Early on in the novel, Stewart’s main character, Ish, is the embodiment of modern romantic thought about shaping a post-apocalyptic society.
To his astonishment, and eventual resignation, the society he in many ways helped sire takes on a barbarous life of its own. Not necessarily a negative life of its own, but an uneducated savagery takes hold over which Ish has no power to control or mitigate as the years slip by and he passes into senility.
Stewart’s motivation in this is an attempt to prove that while the survivors of a disaster are the last links to a vanished world, their descendants will have no such ties. As the “Last American” Ish is held in reverence by his stoic, Indian-style descendants, but they can’t or won’t believe in his fantastical tales about information that comes from the air and can be seen and heard on little boxes (television), people who speak from boxes (radio), glass pears that bottle the sun (light bulbs), or the thousand other devices that society has gifted us. Without the power of experience — to see, to feel, to hear — the society we know and understand and take for granted might as well be 1,000 years removed from these individuals, rather than just a few decades.

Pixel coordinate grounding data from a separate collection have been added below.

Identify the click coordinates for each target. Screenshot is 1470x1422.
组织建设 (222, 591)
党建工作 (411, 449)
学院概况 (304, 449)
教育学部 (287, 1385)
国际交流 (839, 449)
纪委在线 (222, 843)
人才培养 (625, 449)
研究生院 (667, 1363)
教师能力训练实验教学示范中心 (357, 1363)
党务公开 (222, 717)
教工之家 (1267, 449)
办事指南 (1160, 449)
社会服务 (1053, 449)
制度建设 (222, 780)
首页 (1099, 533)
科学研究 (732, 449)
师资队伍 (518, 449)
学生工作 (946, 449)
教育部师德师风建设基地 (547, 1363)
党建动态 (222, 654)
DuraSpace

Earth Abides has sometimes been compared with Herman Melville’s masterpiece, Moby-Dick (1851). The comparison is entirely apt. Like Ahab, Ish’s white whale is the society he hopes to build, the wisdom and education he hopes to impart to his descendants, his dream that the better parts of the world he once knew should not vanish forever. His tragedy — indeed, the tragedy of most post-apocalyptic fiction, at least from Stewart’s perspective — is the impossibility of such a dream.
In this, Ish is not unlike another famous literary figure, Percy Bysshe Shelley, whose famous sonnet Ozymandias (1818) explores the fate of history and the ravages of time: that all prominent figures and the empires that they build are impermanent and their legacies fated to decay into oblivion. As he watches the world he attempted to build morph into something entirely foreign and ultimately unique — Ish has become Ozymandias: “Look on my works, ye Mighty, and despair!”
A fascinating exploration of the sociological and anthropological questions raised by the survivors of an extinction-level event, Earth Abides is part adventure fiction, part tragedy, part moral treatise as it attempts to navigate the waters of survivalist romanticism to dispel the mythology of the “cozy catastrophy.”